* _What to work on_
• 1. According to the Peter Grudzien profile, how many songs did Peter compose and rearrange over his lifetime?
• 2. From the Peter Grudzien profile, copy everything from "share their dilapidated childhood" down to "gay karaoke bar.".

* _Page extract_
▬▬▬

An incredibly prolific songwriter, Peter Grudzien composed, performed and recorded The Unicorn LP (1974) in his childhood home in Queens, NY. It is now a cult classic. Peter would eventually compose and rearrange more than 900 songs throughout his lifetime, but the toll of mental illness cut short any hope of commercial success or recognition.
 

Now 65-years-old, Peter Grudzien and his twin schizophrenic sister, Terry 

share their dilapidated childhood home with their nonagenarian father, Joseph, in Queens, New York, struggling each day to maintain a precarious balance on the margins of society. When not battling outbursts of paranoia, Peter, the more functional of the pair, spends his life struggling for recognition as a musician – billing himself as a “gay country singer”. He enjoys limited notoriety as an 'Outsider Musician', 

but the promise of commercial success stops there. Peter lives inside of his music, surrounded by records, instruments and home-recording gear, using the chaos of his life and mental illness as a springboard for his musical ideas. He tests his new 

material, from love songs for Johnny Cash to Country ballads of dehumanization, on stage at a local gay karaoke bar.

TERRY

Peter's sister Terry has spent most of her adult life sealed off from the world, either in psychiatric wards or group homes, escaping into a fantasy world provided by movies, music, and the refracted lens of her own imagination. Covered in an ankle-deep layer of discarded trash and beauty products, her bedroom bears testimony to the debilitating cocktail of psychotropic
drugs she has consumed for decades. Starved for affection, she is on a heart-breaking search for a husband.

JOSEPH 

Peter and Terry’s 99 year-old father Joseph lives in the family home’s ground floor apartment. He struggles both with the burden of age and memory, recalling a childhood working in the coal mines at age twelve and the police beatings he endured at the height of America’s labor struggle
during the 1920s and 1930s. Terry remains terrified of him, while Peter tries to help him out as best as his mental illness will allow him to. At the twilight of his life, Joseph openly regrets having ever had a family.

 

As Terry’s mental and physical health unravels, Peter tries to care for her and his father as best he can. Peter's relationship with his father becomes increasingly fraught, and he begins to fear he will lose the only home he has ever known. Through all of it, Peter continues composing and recording music, his most important life sustaining force.

▬▬▬

(Collected data items)
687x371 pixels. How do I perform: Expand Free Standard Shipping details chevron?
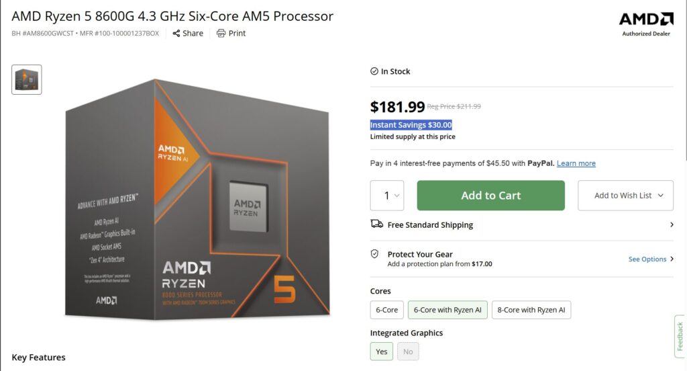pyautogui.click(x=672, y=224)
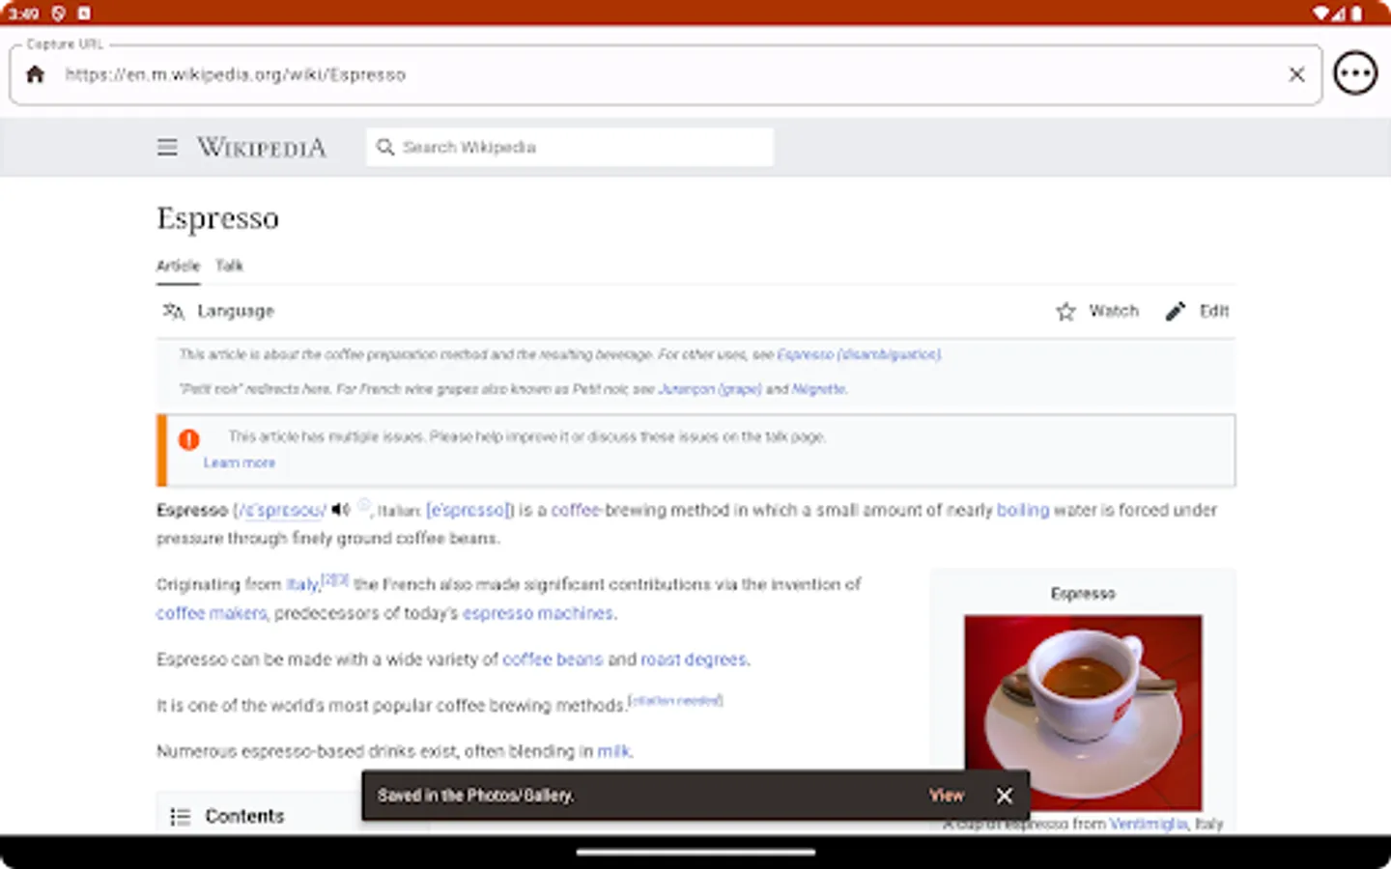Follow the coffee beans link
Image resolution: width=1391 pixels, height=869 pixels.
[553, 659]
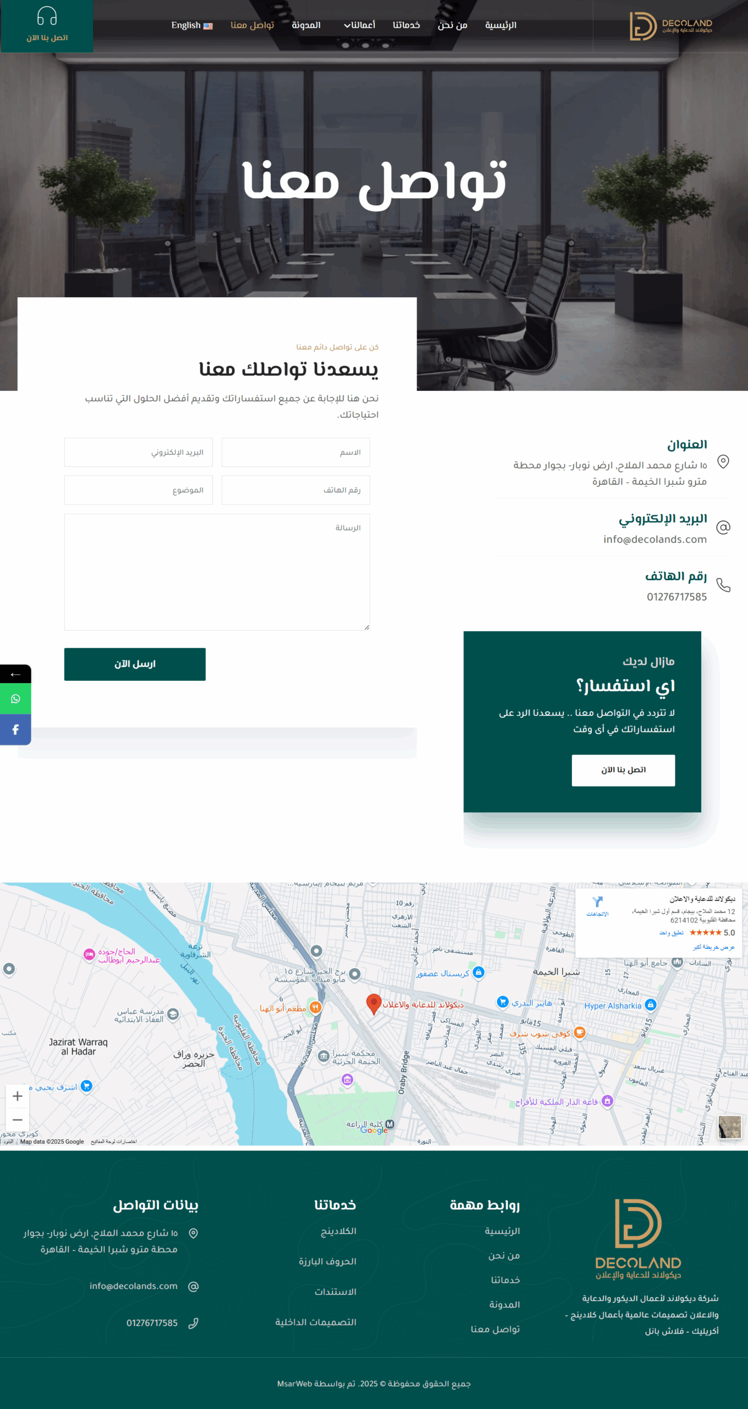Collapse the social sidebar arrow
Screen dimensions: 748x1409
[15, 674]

▬▬▬

* _Responses in order_
• 1. More than 900 songs.

• 2.
share their dilapidated childhood home with their nonagenarian father, Joseph, in Queens, New York, struggling each day to maintain a precarious balance on the margins of society. When not battling outbursts of paranoia, Peter, the more functional of the pair, spends his life struggling for recognition as a musician – billing himself as a “gay country singer”. He enjoys limited notoriety as an 'Outsider Musician', 

but the promise of commercial success stops there. Peter lives inside of his music, surrounded by records, instruments and home-recording gear, using the chaos of his life and mental illness as a springboard for his musical ideas. He tests his new 

material, from love songs for Johnny Cash to Country ballads of dehumanization, on stage at a local gay karaoke bar.